* Requirement
Copy exactly the stretch of data below from the line with "Open Mail app in the dock" through the line with "Image resolution: width=1512", including both of those lines.
+++
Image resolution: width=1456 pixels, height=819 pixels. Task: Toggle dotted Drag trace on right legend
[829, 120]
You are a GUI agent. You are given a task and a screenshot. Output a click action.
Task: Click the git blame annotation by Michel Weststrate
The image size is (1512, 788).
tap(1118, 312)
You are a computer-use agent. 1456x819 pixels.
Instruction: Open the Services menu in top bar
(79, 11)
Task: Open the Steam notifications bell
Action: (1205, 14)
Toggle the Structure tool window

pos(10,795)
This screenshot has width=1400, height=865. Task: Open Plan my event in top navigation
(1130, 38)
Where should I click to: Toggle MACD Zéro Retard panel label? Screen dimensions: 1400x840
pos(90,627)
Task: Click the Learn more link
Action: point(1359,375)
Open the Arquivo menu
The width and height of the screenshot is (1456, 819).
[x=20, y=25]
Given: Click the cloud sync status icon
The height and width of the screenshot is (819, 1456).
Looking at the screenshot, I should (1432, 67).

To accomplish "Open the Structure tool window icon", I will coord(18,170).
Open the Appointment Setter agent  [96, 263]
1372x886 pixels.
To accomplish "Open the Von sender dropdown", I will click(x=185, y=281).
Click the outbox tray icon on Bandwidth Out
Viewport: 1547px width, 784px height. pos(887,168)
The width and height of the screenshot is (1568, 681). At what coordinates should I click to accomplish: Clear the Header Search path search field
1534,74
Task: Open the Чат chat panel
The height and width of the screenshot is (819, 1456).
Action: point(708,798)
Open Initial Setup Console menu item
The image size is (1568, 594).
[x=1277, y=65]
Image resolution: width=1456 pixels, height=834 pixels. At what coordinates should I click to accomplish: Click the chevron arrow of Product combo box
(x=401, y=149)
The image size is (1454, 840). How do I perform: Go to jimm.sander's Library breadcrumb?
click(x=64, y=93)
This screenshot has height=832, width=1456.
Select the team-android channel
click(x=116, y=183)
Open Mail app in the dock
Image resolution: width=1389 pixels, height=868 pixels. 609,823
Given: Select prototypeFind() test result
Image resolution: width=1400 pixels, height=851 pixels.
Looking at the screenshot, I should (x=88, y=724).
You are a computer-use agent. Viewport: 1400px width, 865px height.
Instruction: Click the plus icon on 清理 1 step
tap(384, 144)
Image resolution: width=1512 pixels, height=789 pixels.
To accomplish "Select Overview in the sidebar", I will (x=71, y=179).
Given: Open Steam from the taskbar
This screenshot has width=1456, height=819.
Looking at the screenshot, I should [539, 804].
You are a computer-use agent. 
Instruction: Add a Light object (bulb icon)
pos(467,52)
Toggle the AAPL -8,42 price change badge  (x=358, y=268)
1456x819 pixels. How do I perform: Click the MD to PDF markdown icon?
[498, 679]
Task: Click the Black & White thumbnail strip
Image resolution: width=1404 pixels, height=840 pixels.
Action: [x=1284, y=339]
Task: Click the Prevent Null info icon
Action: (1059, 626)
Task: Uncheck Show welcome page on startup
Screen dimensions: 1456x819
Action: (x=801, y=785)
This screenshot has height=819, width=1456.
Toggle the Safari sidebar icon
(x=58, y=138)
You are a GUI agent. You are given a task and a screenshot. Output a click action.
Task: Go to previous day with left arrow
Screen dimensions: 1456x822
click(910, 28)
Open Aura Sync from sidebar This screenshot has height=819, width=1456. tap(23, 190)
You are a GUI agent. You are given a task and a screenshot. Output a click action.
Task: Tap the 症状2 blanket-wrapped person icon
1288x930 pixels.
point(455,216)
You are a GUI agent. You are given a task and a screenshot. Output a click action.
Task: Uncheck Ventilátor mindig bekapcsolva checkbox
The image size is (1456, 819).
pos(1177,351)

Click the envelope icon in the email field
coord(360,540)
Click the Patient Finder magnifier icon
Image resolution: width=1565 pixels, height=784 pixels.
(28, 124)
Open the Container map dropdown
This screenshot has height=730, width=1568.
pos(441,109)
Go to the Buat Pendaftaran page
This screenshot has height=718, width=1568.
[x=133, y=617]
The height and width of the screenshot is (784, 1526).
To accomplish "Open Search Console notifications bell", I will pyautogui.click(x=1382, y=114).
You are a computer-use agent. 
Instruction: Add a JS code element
+++
* Output of the exercise
Open Mail app in the dock
Image resolution: width=1389 pixels, height=868 pixels. 609,823
Given: Select prototypeFind() test result
Image resolution: width=1400 pixels, height=851 pixels.
Looking at the screenshot, I should (x=88, y=724).
You are a computer-use agent. Viewport: 1400px width, 865px height.
Instruction: Click the plus icon on 清理 1 step
tap(384, 144)
Image resolution: width=1512 pixels, height=789 pixels.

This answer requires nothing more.